Create request example:

json
{
  "image": { "uri": "python:3.11-slim" },
  "entrypoint": ["python", "-m", "http.server", "8000"],
  "timeout": 3600,
  "extensions": {
    "access.renew.extend.seconds": "1800"
  }
}

Test Plan

  • Unit Tests
    • Extension validation for auto-renew opt-in keys and values
    • Renew eligibility function (validity/cooldown/state checks)
    • In-flight dedupe behavior under concurrent signals
    • Renew target time calculation and monotonicity checks
  • Integration Tests (Server Proxy)
    • Non-opt-in sandbox never triggers renew under access traffic
    • Opt-in sandbox triggers bounded renew calls under same traffic
    • High-frequency proxy requests only trigger bounded renew calls
    • Proxy request path remains successful when renew path fails transiently
  • Integration Tests (Ingress + Redis)
    • Non-opt-in sandbox intents are ignored at consumer side
    • Ingress event publish -> worker consume -> renew success
    • Duplicate events for same sandbox are coalesced
    • Redis unavailable path follows best-effort drop semantics
  • Stress Tests
    • N sandboxes x high QPS access confirms renew call count stays within policy bound

Success criteria:

  • Renewal request rate remains proportional to policy limits, not ingress QPS.
  • Active sandboxes in supported proxy paths are renewed before expiration under normal operating conditions.

Drawbacks

  • Adds background components and policy tuning complexity.
  • Ingress mode introduces hard dependency on Redis availability.
  • Conservative gating may skip some renew opportunities under extreme failure conditions.

Infrastructure Needed

  • Redis service for ingress gateway mode.
  • Ingress (or gateway) that publishes renew intents (e.g.
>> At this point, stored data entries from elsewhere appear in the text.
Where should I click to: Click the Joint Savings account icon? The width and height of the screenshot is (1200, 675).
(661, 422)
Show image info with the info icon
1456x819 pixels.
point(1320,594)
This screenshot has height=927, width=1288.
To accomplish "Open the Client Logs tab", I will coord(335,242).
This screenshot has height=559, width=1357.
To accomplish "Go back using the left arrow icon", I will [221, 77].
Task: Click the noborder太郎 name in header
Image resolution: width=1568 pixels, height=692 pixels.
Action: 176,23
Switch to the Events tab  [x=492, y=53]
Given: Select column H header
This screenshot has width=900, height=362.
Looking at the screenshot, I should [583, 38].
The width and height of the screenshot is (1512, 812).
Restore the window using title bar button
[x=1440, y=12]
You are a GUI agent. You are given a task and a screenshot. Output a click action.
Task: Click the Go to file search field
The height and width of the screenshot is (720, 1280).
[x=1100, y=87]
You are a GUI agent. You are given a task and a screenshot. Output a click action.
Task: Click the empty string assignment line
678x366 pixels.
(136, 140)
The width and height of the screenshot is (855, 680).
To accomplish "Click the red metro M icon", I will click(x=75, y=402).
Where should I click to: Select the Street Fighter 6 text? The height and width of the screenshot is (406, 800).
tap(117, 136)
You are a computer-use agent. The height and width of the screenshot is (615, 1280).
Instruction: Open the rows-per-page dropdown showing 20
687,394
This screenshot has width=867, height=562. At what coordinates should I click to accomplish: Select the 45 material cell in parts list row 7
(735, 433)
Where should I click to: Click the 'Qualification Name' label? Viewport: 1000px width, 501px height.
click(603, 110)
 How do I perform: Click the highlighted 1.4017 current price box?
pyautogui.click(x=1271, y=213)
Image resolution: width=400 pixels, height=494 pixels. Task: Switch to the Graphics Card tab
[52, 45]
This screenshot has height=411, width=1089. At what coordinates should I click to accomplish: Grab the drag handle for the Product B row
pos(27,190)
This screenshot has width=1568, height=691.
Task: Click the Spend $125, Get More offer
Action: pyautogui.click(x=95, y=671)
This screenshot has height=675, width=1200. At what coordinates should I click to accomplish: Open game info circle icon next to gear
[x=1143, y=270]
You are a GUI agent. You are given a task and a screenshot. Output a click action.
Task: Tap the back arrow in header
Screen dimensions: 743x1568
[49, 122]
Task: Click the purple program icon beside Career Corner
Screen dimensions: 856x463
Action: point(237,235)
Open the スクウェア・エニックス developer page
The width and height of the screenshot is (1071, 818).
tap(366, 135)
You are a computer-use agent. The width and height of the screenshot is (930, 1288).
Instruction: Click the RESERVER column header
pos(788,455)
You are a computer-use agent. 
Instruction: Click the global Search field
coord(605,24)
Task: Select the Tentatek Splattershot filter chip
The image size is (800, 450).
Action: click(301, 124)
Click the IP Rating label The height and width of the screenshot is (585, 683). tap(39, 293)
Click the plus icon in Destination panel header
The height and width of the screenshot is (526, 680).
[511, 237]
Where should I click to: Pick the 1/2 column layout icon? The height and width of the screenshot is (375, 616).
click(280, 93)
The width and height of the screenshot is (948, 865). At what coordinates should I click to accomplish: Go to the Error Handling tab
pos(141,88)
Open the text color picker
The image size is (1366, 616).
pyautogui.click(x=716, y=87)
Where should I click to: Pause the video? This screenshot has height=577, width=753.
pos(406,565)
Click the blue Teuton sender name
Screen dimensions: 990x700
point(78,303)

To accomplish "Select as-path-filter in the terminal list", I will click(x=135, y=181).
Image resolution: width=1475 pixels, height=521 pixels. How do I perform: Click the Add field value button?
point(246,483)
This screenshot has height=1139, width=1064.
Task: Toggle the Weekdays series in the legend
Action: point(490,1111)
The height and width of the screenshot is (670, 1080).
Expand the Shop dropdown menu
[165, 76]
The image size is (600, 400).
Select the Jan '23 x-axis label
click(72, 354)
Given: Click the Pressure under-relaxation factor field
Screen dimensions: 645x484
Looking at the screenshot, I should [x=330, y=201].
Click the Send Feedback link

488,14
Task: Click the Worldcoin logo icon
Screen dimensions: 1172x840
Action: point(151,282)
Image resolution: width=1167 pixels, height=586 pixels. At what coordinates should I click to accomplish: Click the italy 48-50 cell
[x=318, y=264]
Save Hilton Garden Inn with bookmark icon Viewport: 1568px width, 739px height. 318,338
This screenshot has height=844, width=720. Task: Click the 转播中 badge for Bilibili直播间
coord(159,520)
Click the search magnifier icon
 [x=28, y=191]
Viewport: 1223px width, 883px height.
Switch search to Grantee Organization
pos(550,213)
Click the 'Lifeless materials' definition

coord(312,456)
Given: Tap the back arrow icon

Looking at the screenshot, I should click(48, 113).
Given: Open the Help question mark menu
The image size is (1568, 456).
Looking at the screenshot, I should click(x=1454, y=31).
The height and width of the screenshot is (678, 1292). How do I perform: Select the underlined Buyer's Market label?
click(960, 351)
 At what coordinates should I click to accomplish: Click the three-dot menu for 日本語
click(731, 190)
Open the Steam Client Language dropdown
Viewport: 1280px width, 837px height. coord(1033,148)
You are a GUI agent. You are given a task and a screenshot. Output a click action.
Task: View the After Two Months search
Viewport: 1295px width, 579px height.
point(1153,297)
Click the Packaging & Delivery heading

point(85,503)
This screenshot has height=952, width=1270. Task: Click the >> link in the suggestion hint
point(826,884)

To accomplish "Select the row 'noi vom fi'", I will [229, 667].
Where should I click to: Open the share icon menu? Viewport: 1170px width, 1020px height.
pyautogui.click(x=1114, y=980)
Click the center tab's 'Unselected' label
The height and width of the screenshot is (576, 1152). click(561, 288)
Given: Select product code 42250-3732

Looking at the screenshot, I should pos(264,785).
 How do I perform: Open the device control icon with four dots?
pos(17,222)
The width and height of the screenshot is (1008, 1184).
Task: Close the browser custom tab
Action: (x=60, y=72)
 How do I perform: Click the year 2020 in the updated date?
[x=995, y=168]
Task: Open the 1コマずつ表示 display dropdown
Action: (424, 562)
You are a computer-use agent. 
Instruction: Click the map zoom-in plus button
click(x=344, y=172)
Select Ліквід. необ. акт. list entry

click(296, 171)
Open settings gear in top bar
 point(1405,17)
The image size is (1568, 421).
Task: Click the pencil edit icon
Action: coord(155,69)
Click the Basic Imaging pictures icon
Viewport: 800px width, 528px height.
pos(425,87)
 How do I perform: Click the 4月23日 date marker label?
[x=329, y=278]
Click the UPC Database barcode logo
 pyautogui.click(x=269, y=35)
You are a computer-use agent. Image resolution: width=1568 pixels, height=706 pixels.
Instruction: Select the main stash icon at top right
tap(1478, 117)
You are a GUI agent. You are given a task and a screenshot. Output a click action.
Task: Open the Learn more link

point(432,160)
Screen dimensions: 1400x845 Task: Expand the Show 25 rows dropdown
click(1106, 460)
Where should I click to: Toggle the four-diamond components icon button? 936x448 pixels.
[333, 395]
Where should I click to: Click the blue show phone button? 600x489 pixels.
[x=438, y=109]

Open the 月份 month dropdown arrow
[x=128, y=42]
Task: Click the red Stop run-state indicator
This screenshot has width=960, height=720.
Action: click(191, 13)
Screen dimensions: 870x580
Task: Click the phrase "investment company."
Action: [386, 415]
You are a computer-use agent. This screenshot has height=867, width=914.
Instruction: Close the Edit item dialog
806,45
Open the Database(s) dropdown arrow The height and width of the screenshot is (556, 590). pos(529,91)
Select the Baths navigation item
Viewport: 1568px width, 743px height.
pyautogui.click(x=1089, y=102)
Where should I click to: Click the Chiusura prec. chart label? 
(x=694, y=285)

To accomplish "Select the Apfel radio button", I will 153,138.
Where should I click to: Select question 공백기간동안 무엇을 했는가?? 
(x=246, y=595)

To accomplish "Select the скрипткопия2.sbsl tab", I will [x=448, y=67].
OpenSandbox Ingress with --renew-intent-enabled, Redis DSN, optional queue key / list cap / client-side per-sandbox min-interval throttle).

Upgrade & Migration Strategy

  • Backward compatible and disabled by default.
  • Rollout order:
    1. Deploy server with feature flag off.
    2. Enable in server proxy path for canary validation.
    3. Enable ingress + Redis path progressively.
  • Rollback:
    • Disable renew_intent.enabled (and renew_intent.redis.enabled for ingress mode).
    • Existing manual renewal flow remains unchanged.